"Mordkommission Istanbul", die Letzte? – Sieht fast so aus. Wie auch soll man das verkraften: Erst die Attentate mitten in Istanbuls touristischem Zentrum, dann der Putschversuch gegen Erdogan, der im Sommer 2016 mitten in die Dreharbeiten platzte. So was hält keine noch so unpolitische Unterhaltungsserie aus, mag sie auch noch so geschickt zwischen Märchen und Konstantinopel-Krimi angesiedelt sein. 2008 fing alles an, das große Vorbild war die Venedig-Serie "Donna Leon", in der irgendwie alles stimmte – die hanebüchenen, aber spannend gebauten Storys, die deutschen Schauspieler, die sich mit Erfolg als Venezianer ausgaben, die Anklagen gegenüber Mafia und Korruption. Die "Mordkommission" konnte dem gegenüber nur ein Abglanz sein, ein Versuch, das Erfolgsmuster von der Lagune an den Bosporus zu übertragen. Nun ist ein Umzug nach Thailand geplant, die Dreharbeiten zum zehnjährigen Jubiläum stehen kurz vor dem Start.

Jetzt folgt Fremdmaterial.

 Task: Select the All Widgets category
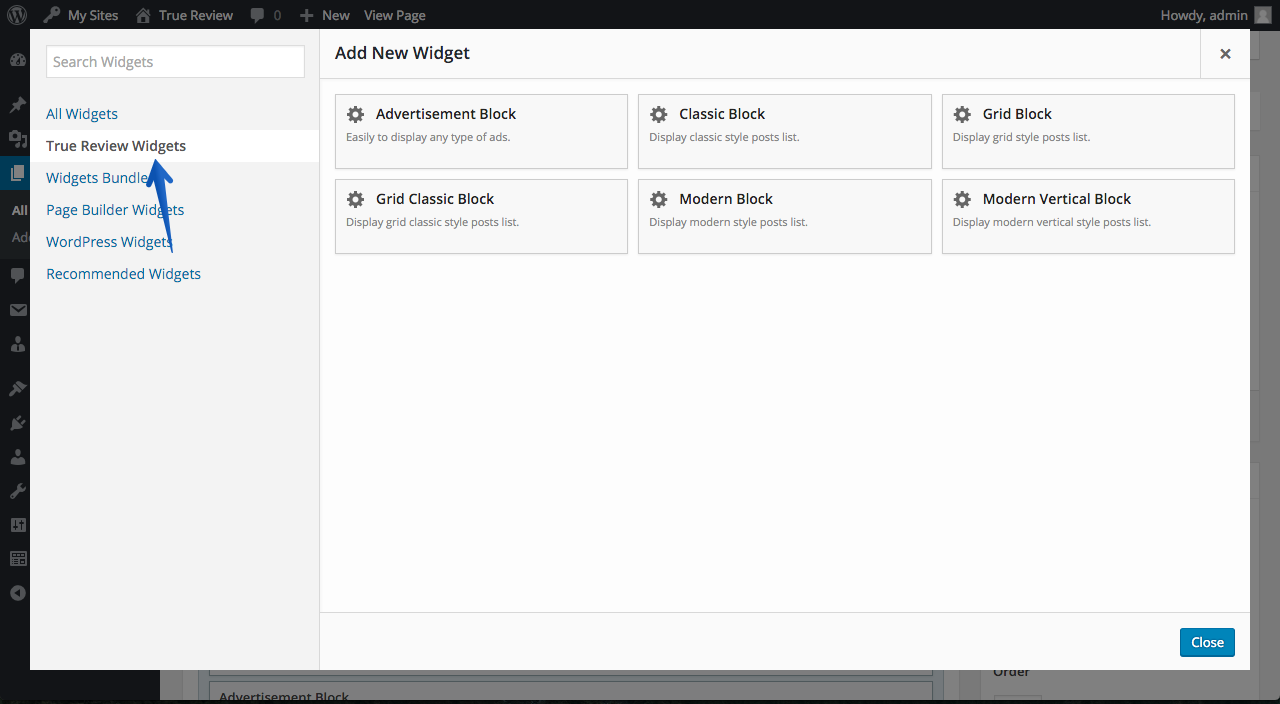coord(82,114)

Die Istanbul-Romantik, die es trotz Bosporus, Hagia Sophia und Istiklal-Straße in den Filmen nie so umfassend gab, dass sie Touristenströme angelockt hätte, ist in der teils in Izmir gedrehten, aber mit Bosporusbrücke und Galata-Turm versehenen Last picture show endgültig dahin. Die schönen Aussichtspunkte sind jetzt mächtigen Betontürmen im Rohbau gewichen. Und zum Ende hin treiben sich die Protagonisten, Erol Sander als Kommissar Özakin, und sein braver Knecht Mustafa Tombul (Sánchez Oscar Oscar Ortega) in staubigen Vorstadtstraßen herum, als wollten sie den italienischen Nachkriegsrealismus zu neuem Leben erwecken.

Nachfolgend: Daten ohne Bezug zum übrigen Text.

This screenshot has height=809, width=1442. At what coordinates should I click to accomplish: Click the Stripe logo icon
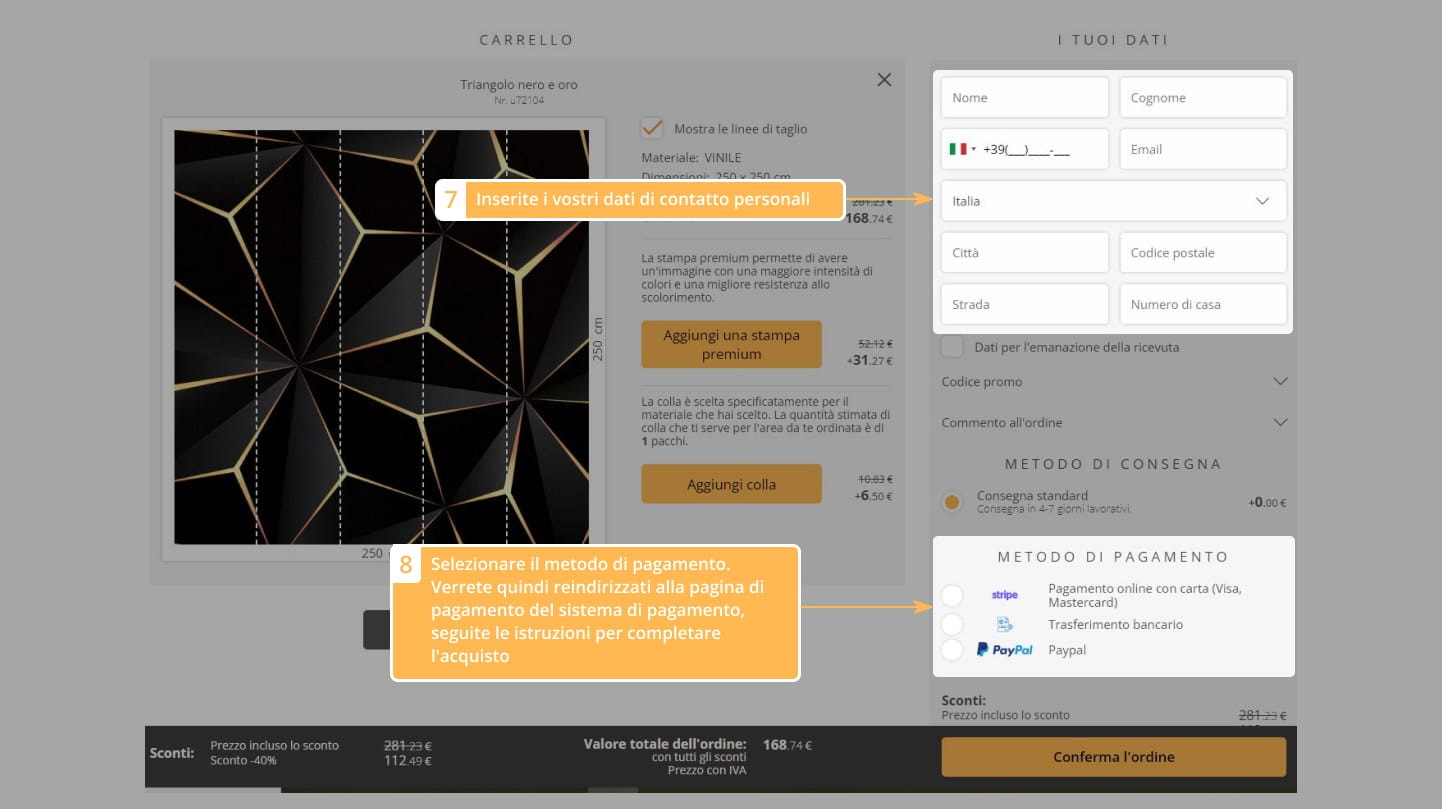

Es gibt ganz zuletzt noch eine schöne kleine Geschichte mitten in einer sehr langen (und sehr langatmigen) Großen, in der es fortwährend um einen betrügerischen Istanbuler Baulöwen und seine Menschen missachtenden Machenschaften geht. Ken (Tan Yusuf Taha), ein Junge, der seinen vom Baulöwen getöteten Vater rächen will, tut sich mit einem jungen, auf Revolte getrimmten Streetart-Künstler zusammen, dem man mehrere Mordanschläge in die Schuhe schieben will.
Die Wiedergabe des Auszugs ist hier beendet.